Spielanalyse: Leverkusen-Gladbach

Bayers 31-Schüsse-Feuerwerk

Flanke, Kopfball, kein Tor! Die Leverkusener scheitern trotz risikoreicher Taktik und starker Außenverteidiger an ihrer Chancenverwertung. Favre hat seine Neuzugänge taktisch noch nicht richtig integriert. Die 11FREUNDE-Analyse.

Vor dem Anpfiff waren die Befürchtungen groß, dass die Partie so torlos bleiben würde wie die Auftritte von Leverkusen und Gladbach in der Europa League. Doch diese Sorgen zerstreuten sich bereits, als die Zuschauer auf den VIP-Tribünen noch an ihrem Sekt nippten. Leverkusen befand sich nach dem Anpfiff im Tiefschlaf und vergaß die älteste Regel des Verteidigens: Mit der Viererkette nur aufrücken, wenn davor aktiv gepresst wird, ansonsten ist die Gefahr ziemlich groß, dass ein Passkünstler zu einem Schnittstellenpass ansetzt. In diesem Fall war es Juan Arango, der den Ball in bester Günter-Netzer-Manier aus der eigenen Hälfte hinter die aufgerückte Leverkusener Viererkette spielte. Patrick Herrmann versenkte den zentimetergenauen Pass (3.).

Leverkusens Außenverteidiger als Flügelstürmer

Erst nach dem zweiten Anpfiff realisierten die Leverkusener, dass die Partie bereits begonnen hat. In der Folge waren sie die aktivere und wachere Mannschaft. Ihr Trainer-Duo Sami Hyypiä und Sascha Lewandowski verordnete ihnen eine flexible Anordnung: Defensiv spielten sie größtenteils in einem 4-1-4-1, mit Karim Bellarabi und Andre Schürrle auf den Außenpositionen.
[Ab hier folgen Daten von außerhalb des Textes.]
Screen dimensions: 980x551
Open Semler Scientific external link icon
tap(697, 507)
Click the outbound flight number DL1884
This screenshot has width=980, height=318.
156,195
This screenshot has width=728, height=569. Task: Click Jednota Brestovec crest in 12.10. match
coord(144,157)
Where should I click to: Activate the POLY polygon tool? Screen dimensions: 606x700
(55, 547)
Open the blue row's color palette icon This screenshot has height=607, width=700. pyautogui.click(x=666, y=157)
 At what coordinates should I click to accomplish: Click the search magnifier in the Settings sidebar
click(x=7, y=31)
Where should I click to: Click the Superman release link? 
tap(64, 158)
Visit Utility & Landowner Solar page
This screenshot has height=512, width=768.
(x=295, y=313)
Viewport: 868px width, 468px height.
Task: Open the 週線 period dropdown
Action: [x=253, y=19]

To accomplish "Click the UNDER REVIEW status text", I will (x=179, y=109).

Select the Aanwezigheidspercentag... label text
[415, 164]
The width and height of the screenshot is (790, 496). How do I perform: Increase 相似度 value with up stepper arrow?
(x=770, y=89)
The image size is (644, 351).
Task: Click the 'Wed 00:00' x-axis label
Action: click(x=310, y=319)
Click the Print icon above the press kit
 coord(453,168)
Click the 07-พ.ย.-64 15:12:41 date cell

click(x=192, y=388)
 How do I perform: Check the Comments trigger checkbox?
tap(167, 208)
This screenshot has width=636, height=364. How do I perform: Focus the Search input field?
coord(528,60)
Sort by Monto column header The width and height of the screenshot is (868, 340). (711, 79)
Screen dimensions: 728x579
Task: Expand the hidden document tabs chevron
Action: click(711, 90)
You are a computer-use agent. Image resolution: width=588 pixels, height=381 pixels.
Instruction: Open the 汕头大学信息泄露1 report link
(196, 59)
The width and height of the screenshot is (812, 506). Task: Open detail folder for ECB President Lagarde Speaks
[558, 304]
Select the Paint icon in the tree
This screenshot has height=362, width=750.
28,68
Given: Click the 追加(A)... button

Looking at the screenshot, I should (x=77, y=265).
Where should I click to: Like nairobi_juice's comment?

Offensiv konnten die zwei ins Zentrum rücken, da hinter ihnen die Außenverteidiger Michal Kadlec und Daniel Carvajal weit aufrückten. Zwei der drei Mittelfeldspieler sicherten dahinter ab.

Die Leverkusener Außenverteidiger prägten im weiteren Verlauf das Spiel. Die Werkself konnte dank ihnen mehrmals Überzahlsituationen auf den Außen herstellen, gerade nach schnellen Spielverlagerungen. Zudem zwangen die Außenverteidiger ihre Gegenspieler dazu, viel Defensivarbeit zu verrichten – Herrmann und Arango waren auf beiden Seiten gezwungen, sehr tief zu spielen. Auch kämpferisch waren Kadlec und Carvajal auf der Höhe: Dass die Gladbacher keine Konter in die freien Räume hinter den Außenverteidigern spielen konnte, lag an deren hohen Einsatz im Pressing.

Gerade die linke Leverkusener Seite wusste zu überzeugen. Kadlec (5 Torschüsse) und Schürrle (6 ) prüften ter Stegen oft. Kein Spieler flankte so oft wie Kadlec (5 Mal), der zudem fast 90 Prozent seiner Zweikämpfe gewann. Er belohnte sich für seinen beherzten und spielstarken Auftritt mit seinem sehenswerten Treffer zum Ausgleich (12.).